O entendimento é do ministro Luís Roberto Barroso, presidente do Supremo Tribunal Federal (STF), e consta de decisão que concede liminar, em ação de reclamação constitucional, para suspender os efeitos de decisão do juízo da Primeira Vara Cível da Comarca de Brusque que determina a remoção de matéria jornalística do site “Diário do Centro do Mundo”, em ação proposta pelo empresário Luciano Hang.

A matéria objeto da controvérsia noticia o falecimento da mãe do empresário e trata da polêmica envolvendo o chamado “tratamento precoce” contra a Covid-19. A decisão objeto da reclamação determinou a remoção da reportagem, bem como o pagamento de indenização de R$ 10 mil por danos morais, com fundamento no direito à honra do empresário. Considerou, ainda, que o veículo de comunicação agiu em abuso do direito e proferiu discurso de ódio.

No STF os advogados da empresa alegaram, entre outros pontos, que a decisão da justiça catarinense “afronta o entendimento firmado pelo STF na ADPF 130, em que declarada a não recepção pela Constituição de 1988 da Lei nº 5.250/1967 (Lei de Imprensa) e afirmada a prevalência da liberdade de imprensa nos casos de conflito com os direitos da personalidade”. Defenderam, ainda, que “caso a matéria jornalística seja considerada abusiva, a medida cabível deve ser a reparação civil e não a determinação de retirada do conteúdo jornalístico”.

O ministro Barroso concordou com os argumentos, “em juízo cautelar sumário, sem prejuízo de ulterior reanálise da matéria pelo eminente relator”, que é o ministro Cristiano Zanin.

O presidente do STF destaca na decisão que a matéria contestada “não se trata da divulgação deliberada de informação que se sabe falsa”. Ressalta, ainda, que “a reportagem envolve pessoa pública, o que impõe uma maior tolerância quanto a matérias de cunho potencialmente lesivo aos direitos da personalidade, diante do interesse público na divulgação da informação”.

Argumenta o ministro na decisão, publicada nesta quinta-feira (18/1)

Os conflitos entre a liberdade de expressão e os direitos da personalidade são paradigmáticos no Direito Constitucional.

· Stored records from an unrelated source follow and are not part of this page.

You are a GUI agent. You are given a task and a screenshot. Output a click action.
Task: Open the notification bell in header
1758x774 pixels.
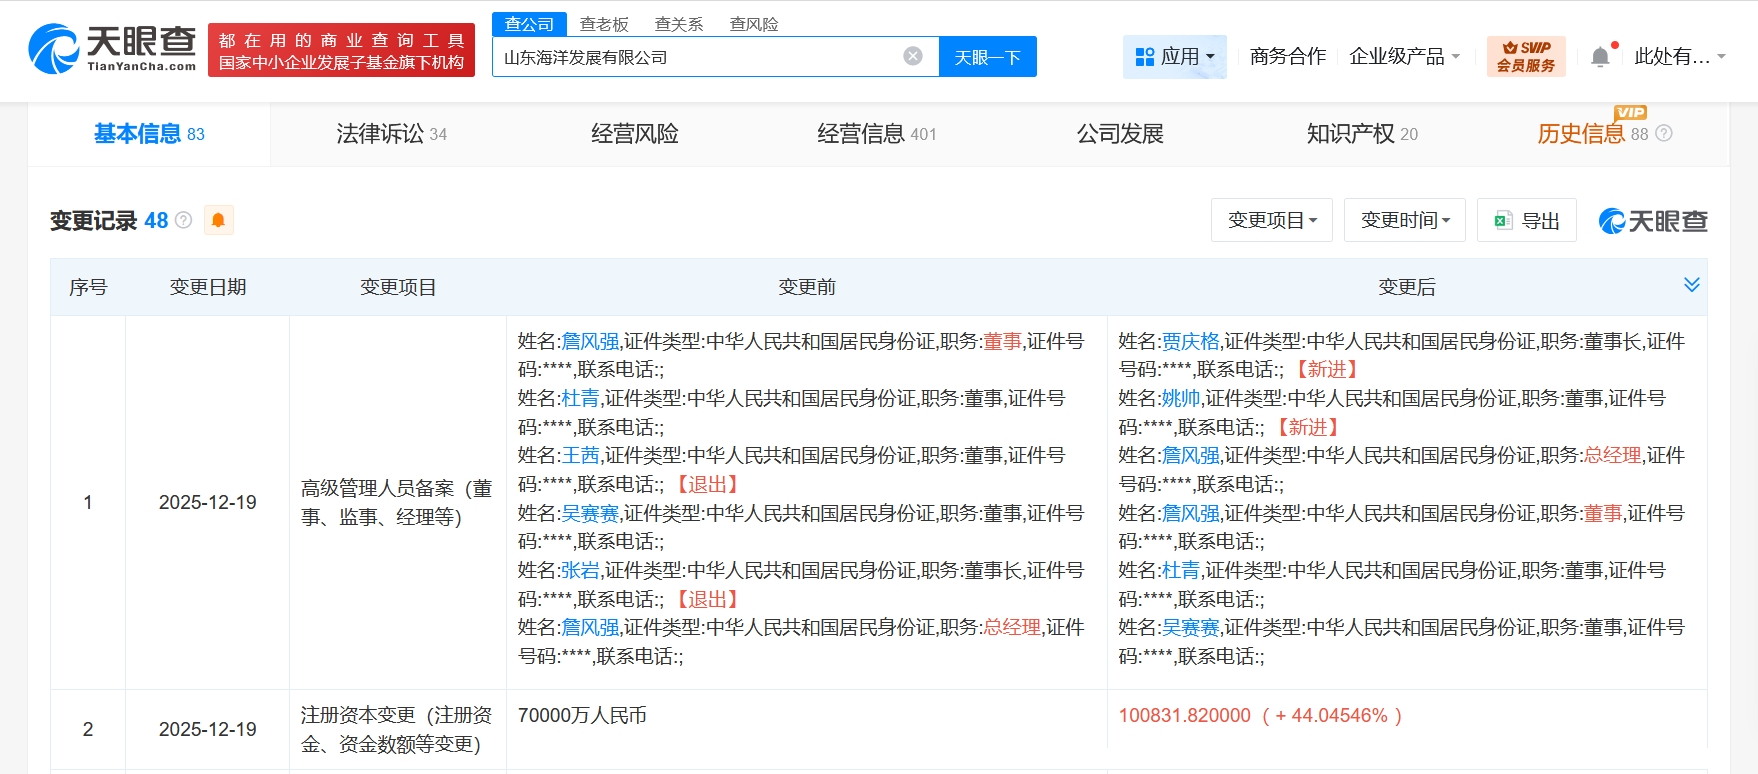(x=1600, y=57)
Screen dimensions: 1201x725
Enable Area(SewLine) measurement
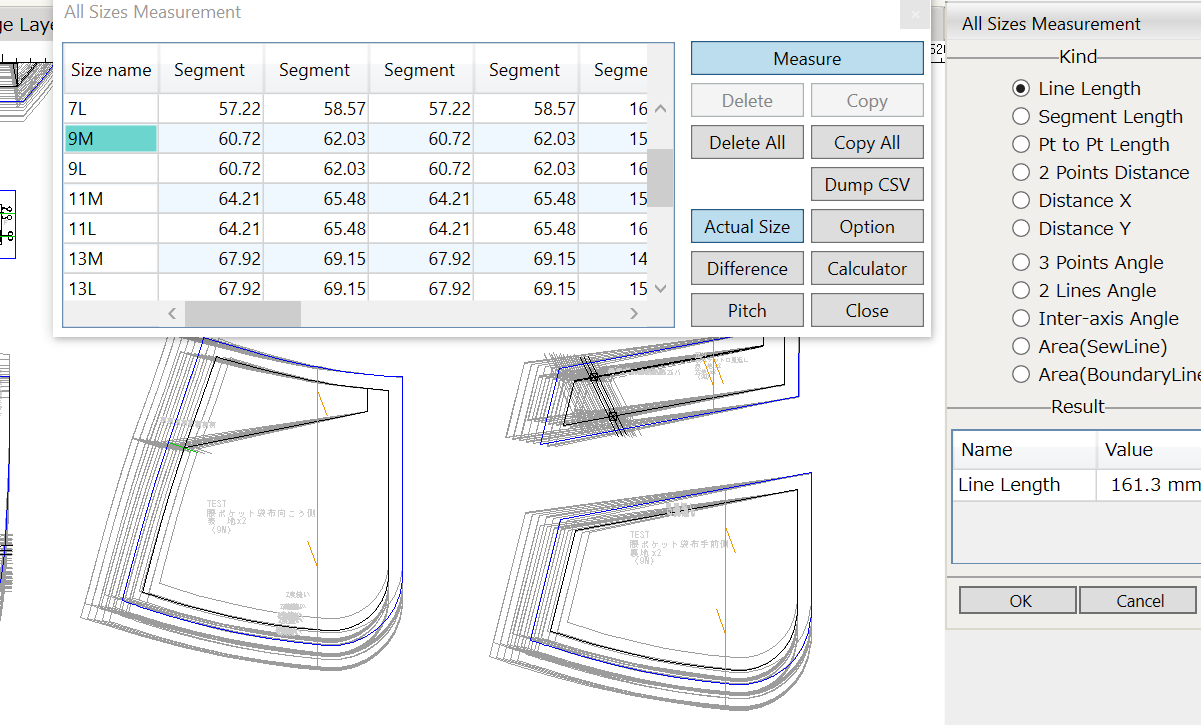click(x=1020, y=346)
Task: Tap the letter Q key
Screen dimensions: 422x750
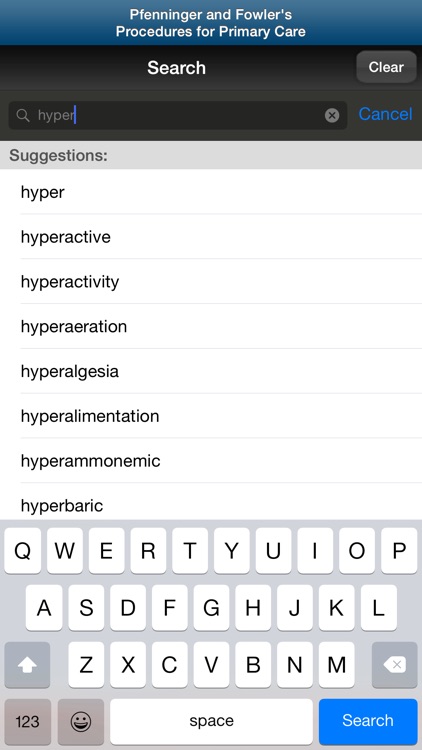Action: coord(22,551)
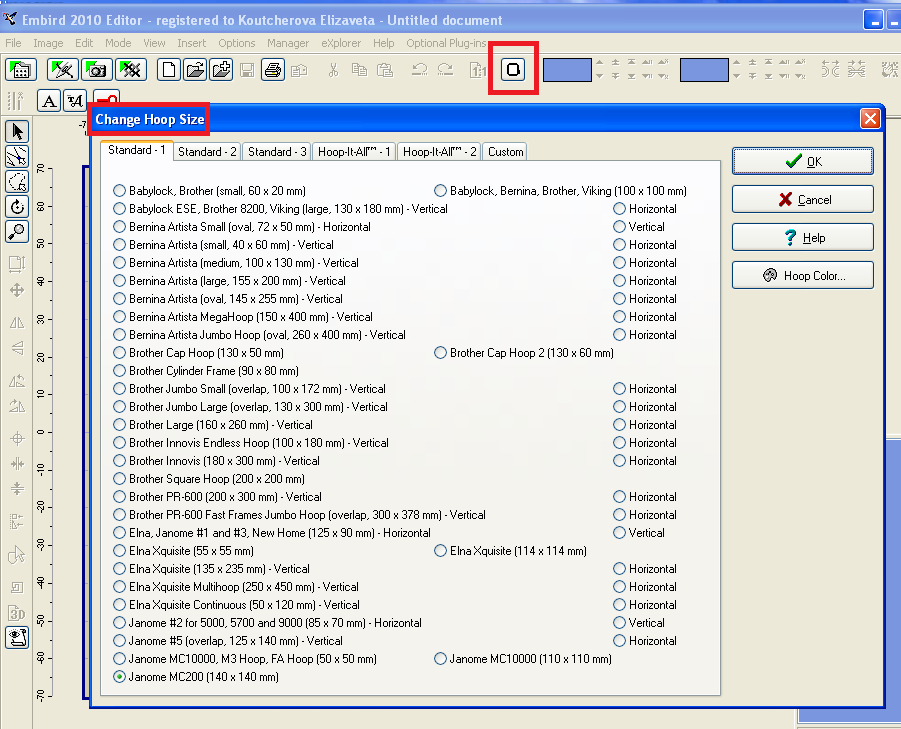
Task: Select the zoom magnifier tool
Action: click(17, 232)
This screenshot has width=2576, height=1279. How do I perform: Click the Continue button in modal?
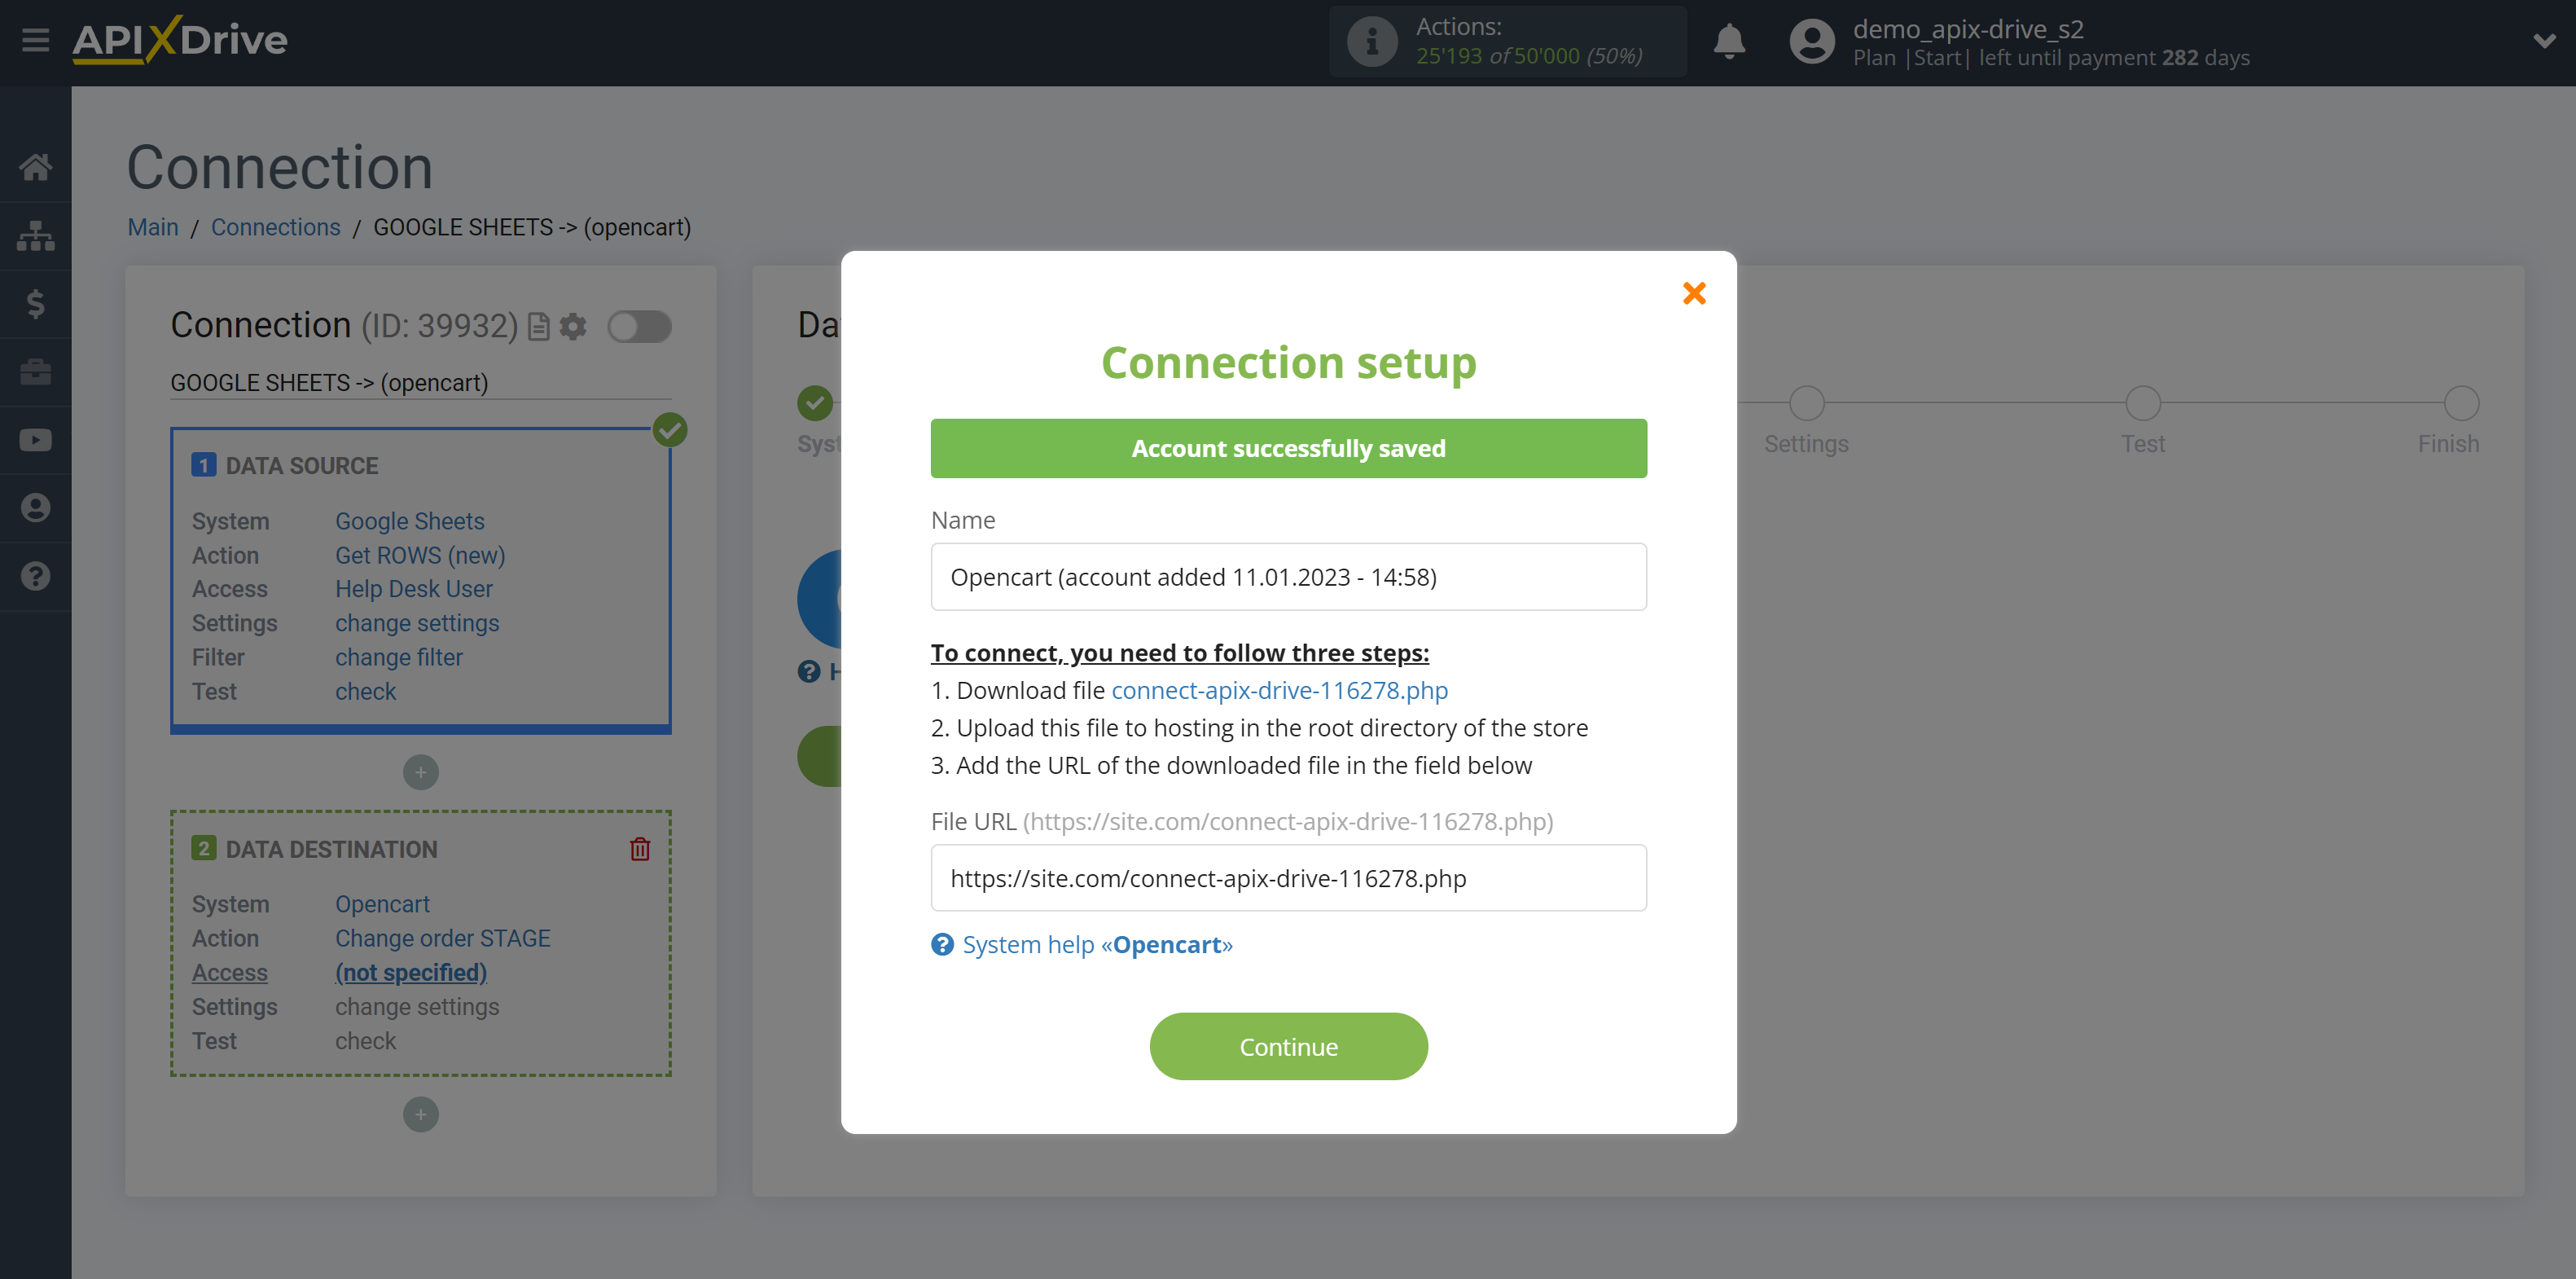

Dediquei estudo específico ao tema[2], em que defendi que oito critérios precisam ser considerados nas ponderações entre a liberdade de expressão e os direitos da personalidade, quais sejam:

(i) a veracidade dos fatos;
(ii) a licitude do meio empregado na obtenção da informação;
(iii) a personalidade pública ou privada da pessoa objeto da notícia;
(iv) o local do fato;
(v) a natureza do fato;
(vi) a existência de interesse público na divulgação em tese;
(vii) a existência de interesse público na divulgação de fatos relacionados com a atuação de órgãos públicos;
e (viii) a preferência por sanções a posteriori, que não envolvam a proibição prévia da divulgação.

Tais critérios foram acolhidos pela jurisprudência do STF para a análise de casos concretos que revelem conflitos entre a liberdade de expressão e o direito à intimidade.

Finaliza o ministro Luís Roberto Barroso:

Considero presente, ainda, o perigo na demora. A manutenção de ato jurisdicional que restringe injustificadamente a livre circulação de ideias causa danos difusos ao sistema jurídico que precisam ser reparados com a brevidade necessária. Além disso, a decisão reclamada fixou multa diária no caso de não remoção do conteúdo. Com isso, não se está a menosprezar a honra e a imagem do ofendido, mas a afirmar que esses bens jurídicos devem ser tutelados, se for o caso, com o uso de outros instrumentos de controle a posteriori, que não importem em restrições à livre circulação de ideias, tais como a retificação, a retratação e a responsabilização civil ou penal.